ISTRUZIONI E REQUISITI: Puoi trascrivere fedelmente, e solo quelle, le righe che vanno dalla riga con "Launch エクスプローラー from the app list" fino alla riga con "coord(40,42)", entrambe comprese?

MATERIALE FORNITO:
# # # # # # #

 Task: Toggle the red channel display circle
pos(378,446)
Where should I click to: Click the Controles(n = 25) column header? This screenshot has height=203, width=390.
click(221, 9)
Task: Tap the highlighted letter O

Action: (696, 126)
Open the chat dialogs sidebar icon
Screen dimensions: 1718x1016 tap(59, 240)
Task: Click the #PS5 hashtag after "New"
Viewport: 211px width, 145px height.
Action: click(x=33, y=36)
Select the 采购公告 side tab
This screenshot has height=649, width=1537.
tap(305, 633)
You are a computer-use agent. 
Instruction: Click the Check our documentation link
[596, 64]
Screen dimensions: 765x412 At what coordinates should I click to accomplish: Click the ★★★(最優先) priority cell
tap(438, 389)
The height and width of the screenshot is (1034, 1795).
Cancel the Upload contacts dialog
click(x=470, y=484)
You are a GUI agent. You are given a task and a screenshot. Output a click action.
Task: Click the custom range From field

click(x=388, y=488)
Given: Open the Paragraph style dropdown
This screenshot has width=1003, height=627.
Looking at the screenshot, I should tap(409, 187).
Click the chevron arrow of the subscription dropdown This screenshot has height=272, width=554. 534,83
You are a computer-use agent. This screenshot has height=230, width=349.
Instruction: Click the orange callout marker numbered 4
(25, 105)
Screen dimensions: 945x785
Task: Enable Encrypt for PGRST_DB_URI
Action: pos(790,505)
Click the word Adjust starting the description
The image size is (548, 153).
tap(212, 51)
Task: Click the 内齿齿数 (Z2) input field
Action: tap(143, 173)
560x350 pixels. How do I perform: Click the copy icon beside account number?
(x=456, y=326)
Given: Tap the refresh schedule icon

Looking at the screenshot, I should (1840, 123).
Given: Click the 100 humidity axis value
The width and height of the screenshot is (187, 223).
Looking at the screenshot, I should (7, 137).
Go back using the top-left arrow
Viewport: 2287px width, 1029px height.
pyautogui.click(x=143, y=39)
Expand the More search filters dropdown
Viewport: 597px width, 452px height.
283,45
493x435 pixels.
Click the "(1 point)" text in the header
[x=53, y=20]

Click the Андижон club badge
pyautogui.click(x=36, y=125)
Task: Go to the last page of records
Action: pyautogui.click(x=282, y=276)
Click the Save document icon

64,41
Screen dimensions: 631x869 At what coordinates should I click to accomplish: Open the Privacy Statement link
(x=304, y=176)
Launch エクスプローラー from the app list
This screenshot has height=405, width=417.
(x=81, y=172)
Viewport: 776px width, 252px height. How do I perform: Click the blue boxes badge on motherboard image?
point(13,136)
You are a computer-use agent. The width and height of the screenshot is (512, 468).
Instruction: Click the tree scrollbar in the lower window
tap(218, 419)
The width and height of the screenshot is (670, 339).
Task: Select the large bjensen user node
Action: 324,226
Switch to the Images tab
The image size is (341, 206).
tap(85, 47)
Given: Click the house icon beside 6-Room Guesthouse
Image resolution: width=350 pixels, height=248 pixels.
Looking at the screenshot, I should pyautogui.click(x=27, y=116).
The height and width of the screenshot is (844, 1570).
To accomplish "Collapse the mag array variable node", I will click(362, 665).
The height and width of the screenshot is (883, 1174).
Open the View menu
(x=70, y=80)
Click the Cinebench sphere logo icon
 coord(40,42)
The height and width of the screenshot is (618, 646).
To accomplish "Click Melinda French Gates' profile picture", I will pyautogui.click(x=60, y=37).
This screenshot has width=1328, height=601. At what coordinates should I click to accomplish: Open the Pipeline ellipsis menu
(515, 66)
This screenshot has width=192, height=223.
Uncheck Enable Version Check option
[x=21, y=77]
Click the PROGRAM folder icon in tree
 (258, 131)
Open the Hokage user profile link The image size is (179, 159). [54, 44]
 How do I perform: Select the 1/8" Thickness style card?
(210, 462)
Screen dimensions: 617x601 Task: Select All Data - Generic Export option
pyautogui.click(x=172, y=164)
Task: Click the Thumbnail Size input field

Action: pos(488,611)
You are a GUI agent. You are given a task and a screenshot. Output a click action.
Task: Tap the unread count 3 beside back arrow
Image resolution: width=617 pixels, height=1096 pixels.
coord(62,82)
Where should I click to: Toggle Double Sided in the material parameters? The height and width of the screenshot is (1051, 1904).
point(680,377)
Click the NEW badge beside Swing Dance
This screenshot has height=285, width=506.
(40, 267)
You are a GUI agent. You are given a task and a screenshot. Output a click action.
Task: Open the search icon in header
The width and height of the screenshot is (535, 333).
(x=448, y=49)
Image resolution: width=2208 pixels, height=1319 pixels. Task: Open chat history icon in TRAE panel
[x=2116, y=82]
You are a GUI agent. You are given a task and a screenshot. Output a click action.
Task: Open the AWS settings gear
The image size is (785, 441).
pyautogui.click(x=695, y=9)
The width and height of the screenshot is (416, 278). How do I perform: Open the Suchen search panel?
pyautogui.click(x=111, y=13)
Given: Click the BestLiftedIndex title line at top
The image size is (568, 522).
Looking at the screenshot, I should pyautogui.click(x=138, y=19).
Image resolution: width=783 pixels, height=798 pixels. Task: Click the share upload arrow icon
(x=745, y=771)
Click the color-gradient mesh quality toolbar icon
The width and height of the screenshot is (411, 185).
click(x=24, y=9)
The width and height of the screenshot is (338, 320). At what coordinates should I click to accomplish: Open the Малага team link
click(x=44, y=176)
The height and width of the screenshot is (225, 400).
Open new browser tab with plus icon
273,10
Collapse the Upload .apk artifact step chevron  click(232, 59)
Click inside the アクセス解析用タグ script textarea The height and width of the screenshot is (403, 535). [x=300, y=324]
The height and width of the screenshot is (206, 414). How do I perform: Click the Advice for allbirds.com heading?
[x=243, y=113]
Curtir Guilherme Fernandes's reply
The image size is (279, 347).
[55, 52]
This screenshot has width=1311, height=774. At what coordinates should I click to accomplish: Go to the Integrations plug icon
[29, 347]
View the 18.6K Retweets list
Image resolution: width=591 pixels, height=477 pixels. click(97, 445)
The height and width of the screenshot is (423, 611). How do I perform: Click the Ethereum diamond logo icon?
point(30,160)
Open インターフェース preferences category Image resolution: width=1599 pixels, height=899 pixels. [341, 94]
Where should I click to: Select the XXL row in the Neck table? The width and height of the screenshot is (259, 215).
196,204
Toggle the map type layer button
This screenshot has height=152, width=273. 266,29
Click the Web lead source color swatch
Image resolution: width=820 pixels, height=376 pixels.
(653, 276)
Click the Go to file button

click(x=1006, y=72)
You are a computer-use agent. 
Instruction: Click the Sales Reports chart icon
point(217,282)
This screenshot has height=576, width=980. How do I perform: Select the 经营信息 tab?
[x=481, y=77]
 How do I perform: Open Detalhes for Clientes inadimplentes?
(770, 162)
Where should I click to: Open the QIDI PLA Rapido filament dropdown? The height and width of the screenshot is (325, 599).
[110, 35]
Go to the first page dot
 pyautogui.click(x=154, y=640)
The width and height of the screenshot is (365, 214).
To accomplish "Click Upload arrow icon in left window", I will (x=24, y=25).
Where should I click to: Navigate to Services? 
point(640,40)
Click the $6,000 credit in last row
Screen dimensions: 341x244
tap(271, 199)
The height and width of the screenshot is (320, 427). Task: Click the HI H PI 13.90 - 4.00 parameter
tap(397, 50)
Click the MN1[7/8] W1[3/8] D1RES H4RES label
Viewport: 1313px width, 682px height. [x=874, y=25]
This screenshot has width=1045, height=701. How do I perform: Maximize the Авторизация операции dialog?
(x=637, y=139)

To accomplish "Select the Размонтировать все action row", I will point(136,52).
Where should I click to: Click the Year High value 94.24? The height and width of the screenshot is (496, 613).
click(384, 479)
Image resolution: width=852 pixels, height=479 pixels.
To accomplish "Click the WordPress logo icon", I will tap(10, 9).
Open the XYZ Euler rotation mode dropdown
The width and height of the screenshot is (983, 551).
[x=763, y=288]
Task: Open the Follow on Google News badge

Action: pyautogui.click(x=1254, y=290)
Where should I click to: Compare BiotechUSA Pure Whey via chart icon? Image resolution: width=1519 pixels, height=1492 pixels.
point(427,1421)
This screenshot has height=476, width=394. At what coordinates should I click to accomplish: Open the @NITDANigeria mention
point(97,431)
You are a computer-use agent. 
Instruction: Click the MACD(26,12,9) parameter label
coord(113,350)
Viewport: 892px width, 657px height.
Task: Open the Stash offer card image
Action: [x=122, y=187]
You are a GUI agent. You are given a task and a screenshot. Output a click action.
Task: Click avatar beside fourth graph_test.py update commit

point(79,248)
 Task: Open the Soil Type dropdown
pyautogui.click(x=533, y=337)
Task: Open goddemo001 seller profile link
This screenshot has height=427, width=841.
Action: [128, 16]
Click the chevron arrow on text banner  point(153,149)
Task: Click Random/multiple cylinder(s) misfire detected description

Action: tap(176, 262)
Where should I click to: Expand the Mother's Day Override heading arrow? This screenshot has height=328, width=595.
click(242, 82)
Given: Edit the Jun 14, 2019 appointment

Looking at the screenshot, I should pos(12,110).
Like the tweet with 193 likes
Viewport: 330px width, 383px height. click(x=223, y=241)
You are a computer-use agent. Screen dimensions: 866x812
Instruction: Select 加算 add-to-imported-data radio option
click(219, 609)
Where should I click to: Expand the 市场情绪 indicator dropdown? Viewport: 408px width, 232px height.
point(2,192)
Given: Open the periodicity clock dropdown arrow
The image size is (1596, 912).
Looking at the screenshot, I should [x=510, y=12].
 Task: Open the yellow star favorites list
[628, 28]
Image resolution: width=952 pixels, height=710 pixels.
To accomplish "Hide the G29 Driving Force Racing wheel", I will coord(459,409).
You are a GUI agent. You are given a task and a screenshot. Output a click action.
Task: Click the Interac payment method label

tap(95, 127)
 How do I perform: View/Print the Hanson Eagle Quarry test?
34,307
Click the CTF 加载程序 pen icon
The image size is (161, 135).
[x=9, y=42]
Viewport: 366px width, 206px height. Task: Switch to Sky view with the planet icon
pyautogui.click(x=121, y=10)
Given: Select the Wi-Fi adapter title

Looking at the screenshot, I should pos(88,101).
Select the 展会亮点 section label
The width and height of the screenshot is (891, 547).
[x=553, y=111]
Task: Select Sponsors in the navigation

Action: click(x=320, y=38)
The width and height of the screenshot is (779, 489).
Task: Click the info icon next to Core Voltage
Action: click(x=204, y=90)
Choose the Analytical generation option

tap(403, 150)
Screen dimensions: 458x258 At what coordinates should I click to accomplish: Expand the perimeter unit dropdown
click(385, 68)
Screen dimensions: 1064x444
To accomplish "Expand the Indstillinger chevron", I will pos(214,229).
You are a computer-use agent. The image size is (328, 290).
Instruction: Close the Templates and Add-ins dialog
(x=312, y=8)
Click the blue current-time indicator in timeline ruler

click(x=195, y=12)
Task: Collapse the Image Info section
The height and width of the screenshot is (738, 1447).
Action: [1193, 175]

# # # # # # #

RISPOSTA SCRITTA:
Launch エクスプローラー from the app list
This screenshot has height=405, width=417.
(x=81, y=172)
Viewport: 776px width, 252px height. How do I perform: Click the blue boxes badge on motherboard image?
point(13,136)
You are a computer-use agent. The width and height of the screenshot is (512, 468).
Instruction: Click the tree scrollbar in the lower window
tap(218, 419)
The width and height of the screenshot is (670, 339).
Task: Select the large bjensen user node
Action: 324,226
Switch to the Images tab
The image size is (341, 206).
tap(85, 47)
Given: Click the house icon beside 6-Room Guesthouse
Image resolution: width=350 pixels, height=248 pixels.
Looking at the screenshot, I should pyautogui.click(x=27, y=116).
The height and width of the screenshot is (844, 1570).
To accomplish "Collapse the mag array variable node", I will click(362, 665).
The height and width of the screenshot is (883, 1174).
Open the View menu
(x=70, y=80)
Click the Cinebench sphere logo icon
 coord(40,42)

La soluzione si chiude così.